Day four already?! Where does time fly?
By now you know that you should Be Intentional With the Process, Make Specific Goals, and Sort the Major Areas You Use FIRST. Today, we’re going to look at not getting distracted by the details. Which is hard. Really hard. I might be a big-picture thinker, but as a vintage-lovin’, artsy-fartsy, all-around creative kinda gal, the details are what bring things to life! So when I am organizing my house, I tend to latch onto my pretty mason jars and wonder what I can do with them, or I painstakingly arrange those socks in the drawer until they … are … just … right. Ahem. Like they’re gonna stay that way! But hey, they need to be perfect, right?
Wrong. Oh my goodness. Wrong.
If I waited for my entire home to be perfect before I felt like I had done what I had set out to do, down to eradicating the last dust bunny from under our entertainment system, I’d be waiting for the a loooonnng time to ever enjoy the sense of accomplishment that sorting those major areas first brings, meeting my specific goals to clean the house, and carefully approaching each task with intention and purpose.
So, while this post might piggy-back a little on yesterday’s post, it bears repeating …
Step 4: Don’t Get Distracted by Details
Yesterday I mentioned how my mom always chided me for focusing on a small task when my whole room was a disaster area and some quick picking up of laundry would make it look so much better. My alphabetizing my cassette tapes may have been a facetious comment (although as a former library worker, alphabetizing had been known to happen), but the moral of the story is still the same.
If your home is cluttered and unorganized, don’t fall into the temptation to focus on only the details. I’ve been so guilty of this. I can arrange my coffee table magazines to the absolute perfect angles (obsessive compulsive much?) while at the same time ignoring the pile of boxes people have given me for shipping from my Creative Salvage Etsy shop that need to be stored in the attic.
My theory why it is so easy for me to get lost in the details is because details are manageable. They are small. They can be accomplished in a short amount of time, so they can feel more rewarding. They also give one the sense of being in control, whereas if a home is overrun by “stuff” it is visually distracting and overwhelming to some.
Here are some helpful tips I’ve learned in my organizational journey:
- Be systematic. If you tend to get stuck focusing on one detail here and there, combat that by sticking to a plan such as cleaning and organizing from the front door to the hall and then the hall to the kitchen and the kitchen to the back door.

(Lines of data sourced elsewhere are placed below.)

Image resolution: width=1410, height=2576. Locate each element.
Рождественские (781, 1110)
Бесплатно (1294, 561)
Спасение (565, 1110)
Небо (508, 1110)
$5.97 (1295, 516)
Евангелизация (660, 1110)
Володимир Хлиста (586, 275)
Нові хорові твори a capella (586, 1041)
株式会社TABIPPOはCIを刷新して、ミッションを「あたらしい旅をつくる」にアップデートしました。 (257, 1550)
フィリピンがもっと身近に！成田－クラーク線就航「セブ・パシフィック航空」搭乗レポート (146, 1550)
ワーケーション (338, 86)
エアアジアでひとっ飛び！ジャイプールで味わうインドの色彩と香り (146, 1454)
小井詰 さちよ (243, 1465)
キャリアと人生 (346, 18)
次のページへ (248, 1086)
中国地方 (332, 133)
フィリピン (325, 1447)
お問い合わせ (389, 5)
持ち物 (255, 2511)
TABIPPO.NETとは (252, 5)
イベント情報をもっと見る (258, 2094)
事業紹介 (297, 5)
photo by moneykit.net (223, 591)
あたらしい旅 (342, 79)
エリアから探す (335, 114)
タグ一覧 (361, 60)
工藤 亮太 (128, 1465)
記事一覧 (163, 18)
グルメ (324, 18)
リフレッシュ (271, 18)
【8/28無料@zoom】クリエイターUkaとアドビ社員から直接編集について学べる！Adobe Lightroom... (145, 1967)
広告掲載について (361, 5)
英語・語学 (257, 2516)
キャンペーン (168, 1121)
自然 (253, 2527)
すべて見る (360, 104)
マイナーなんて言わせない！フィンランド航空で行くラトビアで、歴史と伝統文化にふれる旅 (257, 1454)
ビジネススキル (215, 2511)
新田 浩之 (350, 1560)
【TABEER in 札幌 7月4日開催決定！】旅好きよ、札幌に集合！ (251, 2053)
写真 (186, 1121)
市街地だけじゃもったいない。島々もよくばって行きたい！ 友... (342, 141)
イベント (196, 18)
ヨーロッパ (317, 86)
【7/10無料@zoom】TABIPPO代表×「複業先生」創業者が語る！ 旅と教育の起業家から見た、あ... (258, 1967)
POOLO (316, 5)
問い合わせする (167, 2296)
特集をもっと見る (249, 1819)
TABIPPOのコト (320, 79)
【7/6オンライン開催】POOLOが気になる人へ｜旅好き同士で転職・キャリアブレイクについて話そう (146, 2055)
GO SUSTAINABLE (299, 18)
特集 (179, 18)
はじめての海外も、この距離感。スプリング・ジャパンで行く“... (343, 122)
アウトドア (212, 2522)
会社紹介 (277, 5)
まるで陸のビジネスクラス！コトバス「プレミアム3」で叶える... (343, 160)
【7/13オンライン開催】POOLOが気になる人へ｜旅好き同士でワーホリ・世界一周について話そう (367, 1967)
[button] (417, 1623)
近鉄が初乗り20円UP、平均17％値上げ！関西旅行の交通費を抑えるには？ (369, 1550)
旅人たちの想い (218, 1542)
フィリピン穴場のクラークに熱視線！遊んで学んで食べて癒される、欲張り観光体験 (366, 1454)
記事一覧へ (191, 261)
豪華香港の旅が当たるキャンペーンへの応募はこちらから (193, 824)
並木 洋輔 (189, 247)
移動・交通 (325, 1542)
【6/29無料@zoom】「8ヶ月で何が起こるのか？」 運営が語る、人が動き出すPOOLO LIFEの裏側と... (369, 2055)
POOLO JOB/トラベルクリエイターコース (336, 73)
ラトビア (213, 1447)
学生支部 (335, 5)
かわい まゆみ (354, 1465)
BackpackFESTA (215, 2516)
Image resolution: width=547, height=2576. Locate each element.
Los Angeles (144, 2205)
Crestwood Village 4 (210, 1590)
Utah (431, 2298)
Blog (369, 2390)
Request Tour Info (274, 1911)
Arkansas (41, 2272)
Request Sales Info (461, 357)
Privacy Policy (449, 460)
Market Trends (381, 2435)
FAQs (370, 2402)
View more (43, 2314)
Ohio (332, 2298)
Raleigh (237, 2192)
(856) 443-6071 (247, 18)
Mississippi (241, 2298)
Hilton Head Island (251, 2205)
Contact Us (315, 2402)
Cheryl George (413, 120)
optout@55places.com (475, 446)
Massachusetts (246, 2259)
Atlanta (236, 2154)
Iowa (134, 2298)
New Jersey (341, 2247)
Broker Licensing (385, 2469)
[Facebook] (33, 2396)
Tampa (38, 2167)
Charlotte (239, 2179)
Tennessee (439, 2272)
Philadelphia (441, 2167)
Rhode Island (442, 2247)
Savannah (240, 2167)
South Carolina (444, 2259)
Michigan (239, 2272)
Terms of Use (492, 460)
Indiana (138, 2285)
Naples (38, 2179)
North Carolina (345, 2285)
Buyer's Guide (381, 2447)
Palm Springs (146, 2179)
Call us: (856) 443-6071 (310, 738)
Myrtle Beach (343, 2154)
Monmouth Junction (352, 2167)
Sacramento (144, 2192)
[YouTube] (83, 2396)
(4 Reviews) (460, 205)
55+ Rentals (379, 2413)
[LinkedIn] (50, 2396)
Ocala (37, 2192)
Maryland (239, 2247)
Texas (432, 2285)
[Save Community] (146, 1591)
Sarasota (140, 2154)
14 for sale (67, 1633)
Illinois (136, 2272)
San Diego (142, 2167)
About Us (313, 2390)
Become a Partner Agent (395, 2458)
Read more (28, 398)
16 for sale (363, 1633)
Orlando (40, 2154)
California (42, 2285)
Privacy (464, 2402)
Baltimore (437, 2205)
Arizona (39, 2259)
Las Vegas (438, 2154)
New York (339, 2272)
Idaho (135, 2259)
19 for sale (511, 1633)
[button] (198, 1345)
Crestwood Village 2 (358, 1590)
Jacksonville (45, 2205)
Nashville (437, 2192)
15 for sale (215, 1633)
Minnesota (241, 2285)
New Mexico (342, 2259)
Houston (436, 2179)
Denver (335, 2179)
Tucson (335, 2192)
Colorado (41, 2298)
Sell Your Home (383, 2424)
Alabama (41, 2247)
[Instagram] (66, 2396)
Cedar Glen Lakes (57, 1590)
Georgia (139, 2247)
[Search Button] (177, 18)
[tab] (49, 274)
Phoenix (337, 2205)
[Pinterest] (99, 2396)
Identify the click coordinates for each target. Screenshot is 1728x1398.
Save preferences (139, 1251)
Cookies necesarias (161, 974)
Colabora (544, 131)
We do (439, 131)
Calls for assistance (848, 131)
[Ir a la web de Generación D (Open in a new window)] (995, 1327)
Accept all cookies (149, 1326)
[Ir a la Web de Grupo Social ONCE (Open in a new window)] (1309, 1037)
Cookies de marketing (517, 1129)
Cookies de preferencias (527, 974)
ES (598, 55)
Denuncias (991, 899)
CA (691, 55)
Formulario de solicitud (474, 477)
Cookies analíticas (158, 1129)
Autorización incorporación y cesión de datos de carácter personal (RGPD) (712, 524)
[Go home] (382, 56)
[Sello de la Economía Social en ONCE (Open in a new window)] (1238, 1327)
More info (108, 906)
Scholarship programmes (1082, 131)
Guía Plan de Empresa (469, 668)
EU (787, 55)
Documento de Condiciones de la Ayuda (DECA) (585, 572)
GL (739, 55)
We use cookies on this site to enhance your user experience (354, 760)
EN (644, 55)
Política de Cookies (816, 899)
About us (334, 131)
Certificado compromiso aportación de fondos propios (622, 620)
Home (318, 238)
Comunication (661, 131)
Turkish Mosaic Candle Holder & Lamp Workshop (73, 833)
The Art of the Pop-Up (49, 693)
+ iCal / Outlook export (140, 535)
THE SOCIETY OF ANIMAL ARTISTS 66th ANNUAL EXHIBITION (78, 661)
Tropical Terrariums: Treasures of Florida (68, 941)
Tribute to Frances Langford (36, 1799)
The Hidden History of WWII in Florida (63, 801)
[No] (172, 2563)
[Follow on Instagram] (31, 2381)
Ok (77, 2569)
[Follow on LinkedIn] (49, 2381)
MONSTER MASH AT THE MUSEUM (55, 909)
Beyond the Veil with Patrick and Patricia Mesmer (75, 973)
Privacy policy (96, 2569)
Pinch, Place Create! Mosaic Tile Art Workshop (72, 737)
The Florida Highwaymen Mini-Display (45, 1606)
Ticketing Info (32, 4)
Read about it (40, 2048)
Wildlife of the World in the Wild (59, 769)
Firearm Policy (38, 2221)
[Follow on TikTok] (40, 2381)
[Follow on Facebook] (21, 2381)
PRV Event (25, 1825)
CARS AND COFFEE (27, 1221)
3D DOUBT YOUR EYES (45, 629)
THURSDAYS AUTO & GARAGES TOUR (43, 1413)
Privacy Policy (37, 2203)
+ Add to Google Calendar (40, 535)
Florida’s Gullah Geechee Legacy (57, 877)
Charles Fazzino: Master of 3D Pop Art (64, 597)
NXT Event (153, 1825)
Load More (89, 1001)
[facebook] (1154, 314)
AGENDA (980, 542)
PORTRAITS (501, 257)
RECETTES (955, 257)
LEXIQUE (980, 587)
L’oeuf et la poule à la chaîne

- Keep moving. Sort as you move from the front door to the back door, but also keep the momentum going by not sorting in a detailed way.
- Use the box method. Bring five boxes: Keep, Sell, Give Away, Throw Away, Decide Later. If the item is a no-brainer that you love and use, put it in the Keep box. If you don’t use it or want it and it is in good shape and valuable, put it in the Sell box. If it is in good shape but not particularly valuable, put it in the Give Away box. If it isn’t in good shape, you don’t want it, and probably nobody else would either, put it in the Throw Away box. If it is in good shape, but you’re not sure if you can part with it, don’t prolong the decision making and hinder your progress, put it in the Decide Later box. Go through your area quickly and thoroughly, but don’t spend too much time thinking about the items or you begin to focus on those little details again and your work will be hindered.
And then … reward yourself. Enjoy some details. I didn’t say ignore them. I said don’t get lost in them. When your living room or hall or bedroom has been organized on the macro level, go ahead and drill down to the micro level. Buy a fabulous sock drawer organizer if that’s your thing (although consider the perfectly imperfect solution of having a sock drawer where you can just toss your socks–as in, you might actually stick with the process–instead of rolling and displaying them like sock sushi.)
Whether you choose to reward yourself with a nice dinner out, a manicure, a movie, or even just enjoying focusing on the details for once like I just mentioned, the point is that you are providing positive reinforcement for sticking to the job at hand. You’ve just begun to reprogram the way your brain thinks about organizing. That’s an accomplishment! Soon you will begin to associate the big projects with a similar sense of pride, control, and accomplishment that the smaller details bring. Congratulations!